By Matt Walsh
MELBOURNE, April 30 (Xinhua) -- New technology, rapidly changing business models and an aging workforce, where four generations of the same family could soon be working alongside each other, are some of the major issues facing today's businesses, an international workplace conference has heard.
The conference, entitled Future of Work, was held in Melbourne on Wednesday and Thursday, and received input from creative minds from all over the world.
The think-tank for workplace leaders, which discussed ideas of how to "future-proof" employment, identified the major threats to both employers and employees over the next decade.
Director of Workplace Leadership at the University of Melbourne, Professor Peter Gahan said the Future of Work event, held in Melbourne, uncovered concepts on how to fight issues in a rapidly- changing workplace scene.
"The Future of Work is an event focused on looking how technology, issues of design, and what motivates people, is changing the way that workplaces are functioning," he told Xinhua on Thursday.
Gahan said it was important to get global perspective on how business was changing.
"This conversation is a global one, and we've had people from other countries speaking at our conference," he said.
He detailed that technology was becoming a massive factor, as it had begun to disrupt work, but he said it wasn't one's mobile phone that was the problem.
"'Robotization' has been associated with displacement of employees, and many jobs in smart technology have been slowly been becoming less available.
"We talked about a dairy farm in Queensland where its cows are milked completely by robots. We looked at 'dark factories' that have popped up in China, Japan and Europe, which are fully automated factories.
"We've been looking at the issue of augmented reality and the way that that's beginning to find its way into industry.
"All of these things are changing the way that jobs work and it 's happening across many different sectors," Gahan said
He also indicated that differing workplace attitudes were having an impact, as, for the first time in history, people were working long enough that a grandchild and a grandparent could potentially be working together at the same time.
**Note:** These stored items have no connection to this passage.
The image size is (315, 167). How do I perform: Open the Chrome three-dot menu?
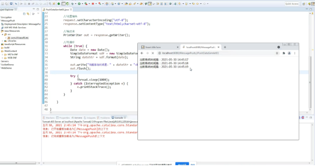(295, 53)
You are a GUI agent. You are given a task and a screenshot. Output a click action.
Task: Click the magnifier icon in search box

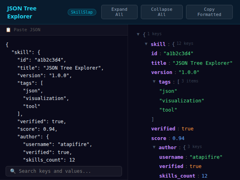(13, 171)
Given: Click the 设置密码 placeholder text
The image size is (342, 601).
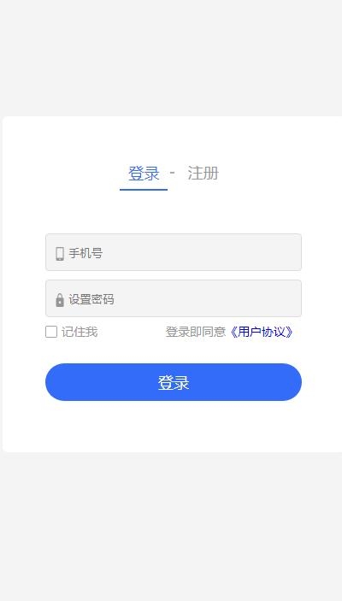Looking at the screenshot, I should click(x=91, y=299).
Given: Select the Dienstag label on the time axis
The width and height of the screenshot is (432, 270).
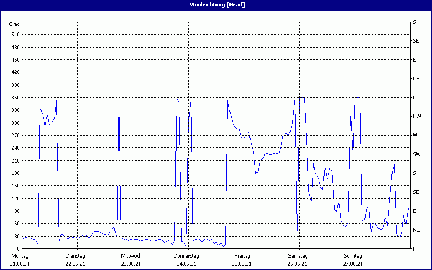Looking at the screenshot, I should tap(75, 255).
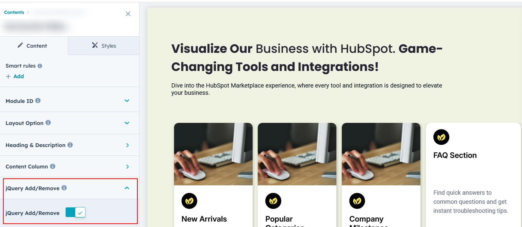Image resolution: width=522 pixels, height=227 pixels.
Task: Go back via Contents breadcrumb link
Action: coord(14,12)
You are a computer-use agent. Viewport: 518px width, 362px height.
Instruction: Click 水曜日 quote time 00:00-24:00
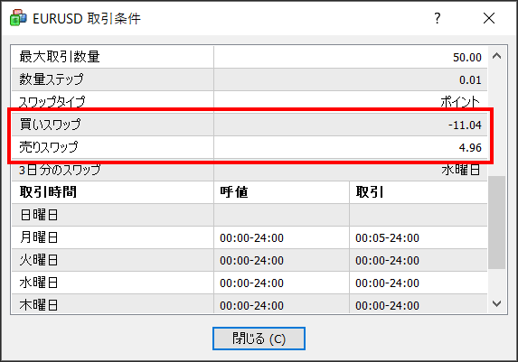(x=251, y=283)
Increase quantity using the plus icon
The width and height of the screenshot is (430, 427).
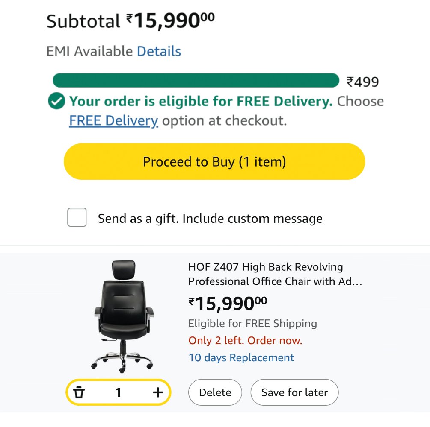pos(157,392)
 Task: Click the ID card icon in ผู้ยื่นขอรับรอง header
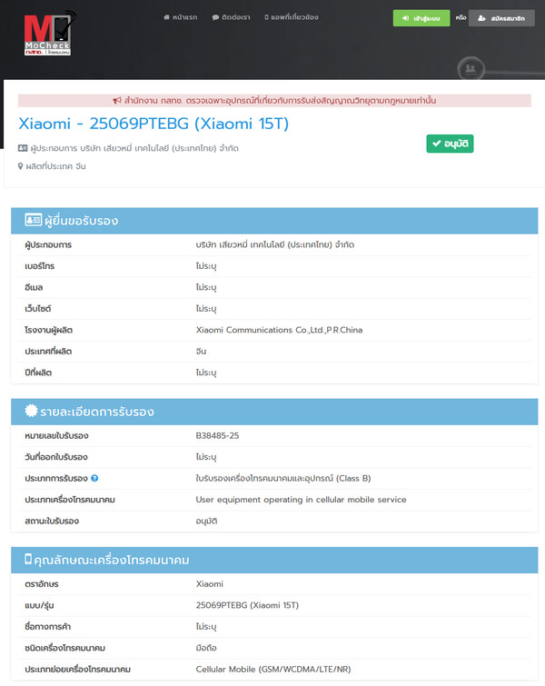(x=34, y=221)
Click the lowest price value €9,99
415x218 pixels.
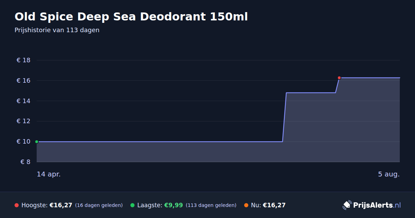[x=173, y=205]
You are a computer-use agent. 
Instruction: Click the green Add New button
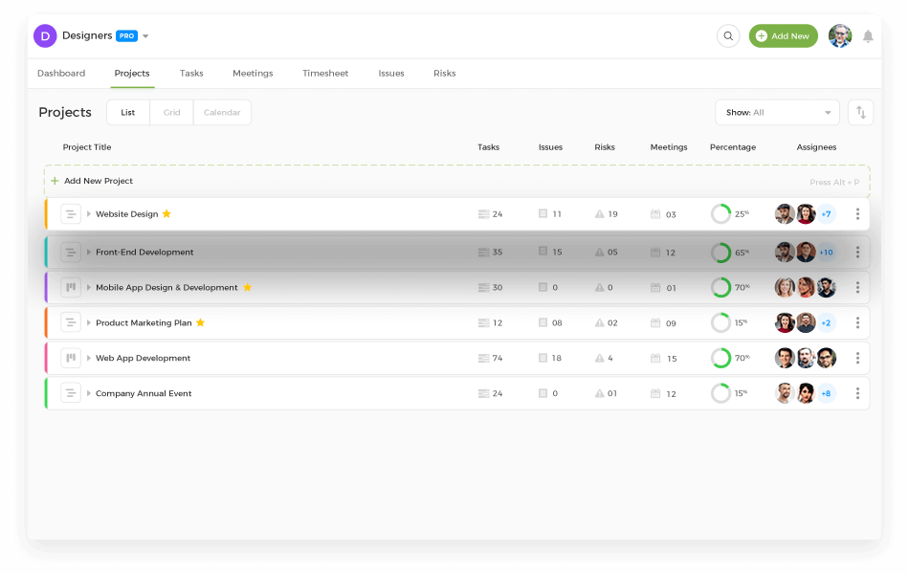pyautogui.click(x=783, y=36)
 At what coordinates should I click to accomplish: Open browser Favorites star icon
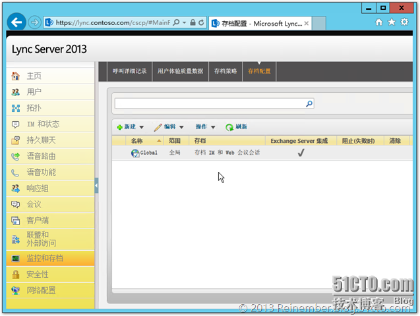[x=392, y=22]
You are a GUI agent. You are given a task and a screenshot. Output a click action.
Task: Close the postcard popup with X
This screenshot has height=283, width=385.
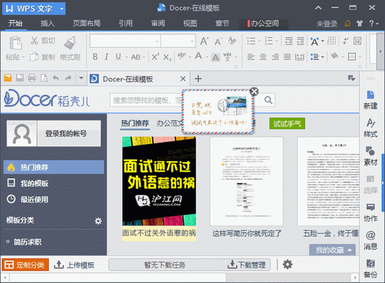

But that wasn't necessarily a good thing for businesses.
"For the first time we have up to four generations that are working side-by-side," he said.
"They bring different attitudes, mind sets and approaches to work tasks, and it's not always true that you get on with your grandmother and we're seeing this at work."
He said that "flexibility" was the key for both workers and employers looking to future-proof jobs in any sector.
"For organizations that operate with a controlled approach to its employees, these are challenging times.
"You can't control people while their working. There's got to be a greater focus on setting goals and outcomes as opposed to the processes," he said.
He said that every person was different in how they would tackle an issue, and by employers giving flexibility as to how the outcome is reached, they'll find that employees responding much more positively.
"Organizations are looking to promote and reward creativity and innovation in the way people work," he said.
"Rather than punishing mistakes, they're developing models that reward innovation."
However different companies would naturally have different approaches.
"There's no one best way to do it," Gahan said.
"Companies have to find ways to engage with their own staff identify the market that they are working with."
Gahan said that by hosting an event which brings together creative thinkers, businesses around the world can begin to implement their strategies to mitigate modern workplace problems.
"We're beginning to create a network of thinkers and researchers that are exploring these issues."